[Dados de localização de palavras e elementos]

########

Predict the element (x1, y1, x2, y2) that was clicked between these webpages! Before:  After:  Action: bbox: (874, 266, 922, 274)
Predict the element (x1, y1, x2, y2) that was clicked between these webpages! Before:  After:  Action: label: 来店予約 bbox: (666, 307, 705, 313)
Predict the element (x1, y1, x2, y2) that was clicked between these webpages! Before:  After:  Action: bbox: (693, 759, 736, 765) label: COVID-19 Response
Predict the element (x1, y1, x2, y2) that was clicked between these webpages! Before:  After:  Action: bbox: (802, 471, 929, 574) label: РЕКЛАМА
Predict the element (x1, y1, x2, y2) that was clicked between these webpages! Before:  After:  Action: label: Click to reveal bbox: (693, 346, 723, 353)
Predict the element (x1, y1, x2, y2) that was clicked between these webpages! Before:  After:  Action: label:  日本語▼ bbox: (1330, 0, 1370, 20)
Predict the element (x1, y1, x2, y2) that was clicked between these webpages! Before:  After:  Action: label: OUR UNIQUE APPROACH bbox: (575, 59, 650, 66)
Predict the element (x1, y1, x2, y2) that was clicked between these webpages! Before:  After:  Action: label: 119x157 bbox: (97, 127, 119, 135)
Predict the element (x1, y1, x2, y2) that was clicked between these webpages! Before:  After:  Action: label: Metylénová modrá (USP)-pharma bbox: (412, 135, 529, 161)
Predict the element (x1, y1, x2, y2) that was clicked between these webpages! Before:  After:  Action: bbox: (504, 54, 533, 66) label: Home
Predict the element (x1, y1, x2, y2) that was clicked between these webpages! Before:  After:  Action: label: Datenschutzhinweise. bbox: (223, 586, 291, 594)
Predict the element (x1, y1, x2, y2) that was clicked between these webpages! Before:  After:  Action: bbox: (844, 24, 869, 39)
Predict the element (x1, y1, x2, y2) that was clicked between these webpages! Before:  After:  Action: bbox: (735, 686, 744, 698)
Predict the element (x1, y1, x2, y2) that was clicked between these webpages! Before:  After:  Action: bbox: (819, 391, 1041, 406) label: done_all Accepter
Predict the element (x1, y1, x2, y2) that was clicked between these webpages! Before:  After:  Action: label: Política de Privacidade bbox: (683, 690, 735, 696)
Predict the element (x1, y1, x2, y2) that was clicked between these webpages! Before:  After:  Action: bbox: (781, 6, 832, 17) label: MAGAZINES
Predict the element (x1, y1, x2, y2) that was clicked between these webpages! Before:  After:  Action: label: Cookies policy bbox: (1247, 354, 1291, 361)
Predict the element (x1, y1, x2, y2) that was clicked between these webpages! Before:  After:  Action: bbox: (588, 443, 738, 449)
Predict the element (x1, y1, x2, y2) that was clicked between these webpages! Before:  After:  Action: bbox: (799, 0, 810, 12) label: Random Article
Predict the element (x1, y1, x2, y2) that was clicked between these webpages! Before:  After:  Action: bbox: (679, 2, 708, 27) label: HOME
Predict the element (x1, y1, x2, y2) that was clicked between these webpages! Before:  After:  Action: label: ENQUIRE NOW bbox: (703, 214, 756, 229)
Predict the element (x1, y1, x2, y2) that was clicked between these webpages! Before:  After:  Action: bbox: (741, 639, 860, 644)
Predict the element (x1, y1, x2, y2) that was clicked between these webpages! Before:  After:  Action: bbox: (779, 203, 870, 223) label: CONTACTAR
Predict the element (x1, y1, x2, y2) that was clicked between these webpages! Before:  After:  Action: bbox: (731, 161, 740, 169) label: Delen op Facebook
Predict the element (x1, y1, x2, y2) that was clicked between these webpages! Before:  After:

########

Tarefa a realizar
Reescreva todos os registros acima em forma de lista numerada e omita as linhas em branco.

Resposta escrita
1. Predict the element (x1, y1, x2, y2) that was clicked between these webpages! Before:  After:  Action: bbox: (874, 266, 922, 274)
2. Predict the element (x1, y1, x2, y2) that was clicked between these webpages! Before:  After:  Action: label: 来店予約 bbox: (666, 307, 705, 313)
3. Predict the element (x1, y1, x2, y2) that was clicked between these webpages! Before:  After:  Action: bbox: (693, 759, 736, 765) label: COVID-19 Response
4. Predict the element (x1, y1, x2, y2) that was clicked between these webpages! Before:  After:  Action: bbox: (802, 471, 929, 574) label: РЕКЛАМА
5. Predict the element (x1, y1, x2, y2) that was clicked between these webpages! Before:  After:  Action: label: Click to reveal bbox: (693, 346, 723, 353)
6. Predict the element (x1, y1, x2, y2) that was clicked between these webpages! Before:  After:  Action: label:  日本語▼ bbox: (1330, 0, 1370, 20)
7. Predict the element (x1, y1, x2, y2) that was clicked between these webpages! Before:  After:  Action: label: OUR UNIQUE APPROACH bbox: (575, 59, 650, 66)
8. Predict the element (x1, y1, x2, y2) that was clicked between these webpages! Before:  After:  Action: label: 119x157 bbox: (97, 127, 119, 135)
9. Predict the element (x1, y1, x2, y2) that was clicked between these webpages! Before:  After:  Action: label: Metylénová modrá (USP)-pharma bbox: (412, 135, 529, 161)
10. Predict the element (x1, y1, x2, y2) that was clicked between these webpages! Before:  After:  Action: bbox: (504, 54, 533, 66) label: Home
11. Predict the element (x1, y1, x2, y2) that was clicked between these webpages! Before:  After:  Action: label: Datenschutzhinweise. bbox: (223, 586, 291, 594)
12. Predict the element (x1, y1, x2, y2) that was clicked between these webpages! Before:  After:  Action: bbox: (844, 24, 869, 39)
13. Predict the element (x1, y1, x2, y2) that was clicked between these webpages! Before:  After:  Action: bbox: (735, 686, 744, 698)
14. Predict the element (x1, y1, x2, y2) that was clicked between these webpages! Before:  After:  Action: bbox: (819, 391, 1041, 406) label: done_all Accepter
15. Predict the element (x1, y1, x2, y2) that was clicked between these webpages! Before:  After:  Action: label: Política de Privacidade bbox: (683, 690, 735, 696)
16. Predict the element (x1, y1, x2, y2) that was clicked between these webpages! Before:  After:  Action: bbox: (781, 6, 832, 17) label: MAGAZINES
17. Predict the element (x1, y1, x2, y2) that was clicked between these webpages! Before:  After:  Action: label: Cookies policy bbox: (1247, 354, 1291, 361)
18. Predict the element (x1, y1, x2, y2) that was clicked between these webpages! Before:  After:  Action: bbox: (588, 443, 738, 449)
19. Predict the element (x1, y1, x2, y2) that was clicked between these webpages! Before:  After:  Action: bbox: (799, 0, 810, 12) label: Random Article
20. Predict the element (x1, y1, x2, y2) that was clicked between these webpages! Before:  After:  Action: bbox: (679, 2, 708, 27) label: HOME
21. Predict the element (x1, y1, x2, y2) that was clicked between these webpages! Before:  After:  Action: label: ENQUIRE NOW bbox: (703, 214, 756, 229)
22. Predict the element (x1, y1, x2, y2) that was clicked between these webpages! Before:  After:  Action: bbox: (741, 639, 860, 644)
23. Predict the element (x1, y1, x2, y2) that was clicked between these webpages! Before:  After:  Action: bbox: (779, 203, 870, 223) label: CONTACTAR
24. Predict the element (x1, y1, x2, y2) that was clicked between these webpages! Before:  After:  Action: bbox: (731, 161, 740, 169) label: Delen op Facebook
25. Predict the element (x1, y1, x2, y2) that was clicked between these webpages! Before:  After:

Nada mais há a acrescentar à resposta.